Dans la population, M. De Koninck sent moins de sensibilité à la question de la pauvreté qu'à celles de l'environnement ou de la lutte contre le cancer, par exemple.
«La flamme n'est pas là.»
Alors qu'au début des années 2000, le Collectif pour l'élimination de la pauvreté avait réussi à rallier l'Assemblée nationale à un objectif ambitieux, M. De Koninck constate aujourd'hui de la «timidité» dans notre regard sur les solutions. On s'en tient, dit-il, «aux bonnes vieilles recettes, comme aider les gens à se retrouver un emploi».
Pourquoi? Le rapport fournit des pistes. «Quand ton voisin est en difficulté, si tu n'as pas vraiment d'estime pour lui, as-tu envie de l'aider?»
D'emblée, dans l'hostilité envers les assistés sociaux, il se demande s'il n'y aurait pas d'abord «la peur», le «besoin de marquer qu'on est différent d'eux». Bref, un sentiment opposé à celui de l'empathie.
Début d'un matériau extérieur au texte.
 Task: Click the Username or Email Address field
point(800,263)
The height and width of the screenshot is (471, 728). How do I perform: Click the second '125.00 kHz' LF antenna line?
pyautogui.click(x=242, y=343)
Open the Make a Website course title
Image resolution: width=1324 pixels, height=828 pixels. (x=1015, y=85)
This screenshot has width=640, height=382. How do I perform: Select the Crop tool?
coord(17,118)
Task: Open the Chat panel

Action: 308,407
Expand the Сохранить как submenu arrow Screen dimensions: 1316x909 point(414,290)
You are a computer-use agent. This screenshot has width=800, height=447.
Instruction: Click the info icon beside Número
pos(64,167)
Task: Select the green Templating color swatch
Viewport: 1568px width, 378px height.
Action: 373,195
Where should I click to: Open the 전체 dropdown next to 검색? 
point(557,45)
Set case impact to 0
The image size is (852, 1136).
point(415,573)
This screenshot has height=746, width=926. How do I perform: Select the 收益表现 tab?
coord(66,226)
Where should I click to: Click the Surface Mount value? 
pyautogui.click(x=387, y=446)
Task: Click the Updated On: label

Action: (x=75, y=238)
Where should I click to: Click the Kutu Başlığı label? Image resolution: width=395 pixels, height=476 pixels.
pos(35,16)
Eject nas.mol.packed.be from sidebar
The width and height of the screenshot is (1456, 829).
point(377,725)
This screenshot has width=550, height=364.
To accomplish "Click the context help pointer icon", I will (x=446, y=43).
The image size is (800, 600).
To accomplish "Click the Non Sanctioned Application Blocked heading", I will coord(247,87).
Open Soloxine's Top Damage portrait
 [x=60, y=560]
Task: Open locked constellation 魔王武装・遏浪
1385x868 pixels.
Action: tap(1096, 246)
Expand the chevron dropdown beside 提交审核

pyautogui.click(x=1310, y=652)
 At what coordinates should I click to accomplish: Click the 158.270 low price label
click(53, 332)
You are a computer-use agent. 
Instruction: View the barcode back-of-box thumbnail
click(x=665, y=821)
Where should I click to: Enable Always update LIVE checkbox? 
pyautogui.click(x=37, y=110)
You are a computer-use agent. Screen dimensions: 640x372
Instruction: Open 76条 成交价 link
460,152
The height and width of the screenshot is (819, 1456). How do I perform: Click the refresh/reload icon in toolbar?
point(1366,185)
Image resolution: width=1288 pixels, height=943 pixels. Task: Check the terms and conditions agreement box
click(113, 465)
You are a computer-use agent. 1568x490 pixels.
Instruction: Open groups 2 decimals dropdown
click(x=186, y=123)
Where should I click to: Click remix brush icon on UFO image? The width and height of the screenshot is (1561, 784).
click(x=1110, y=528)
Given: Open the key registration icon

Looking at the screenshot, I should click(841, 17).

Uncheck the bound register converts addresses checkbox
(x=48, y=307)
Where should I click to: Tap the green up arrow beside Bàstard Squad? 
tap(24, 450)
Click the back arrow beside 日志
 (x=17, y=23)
Lorsqu'on lui fait remarquer que les gens sont quand même généreux et que la guignolée a eu cette semaine un bon succès, il rétorque que les résultats sont heureux, mais qu'il faut les prendre pour ce qu'ils sont.
«Ce n'est pas par nos dons qu'on va changer quelque chose de fondamental à la pauvreté. [...] Là où c'est inquiétant, c'est si on construit autour de cette image qu'on est vraiment une société solidaire qui se serre les coudes pendant les moments difficiles. Les moments difficiles, c'est 12 mois par an.»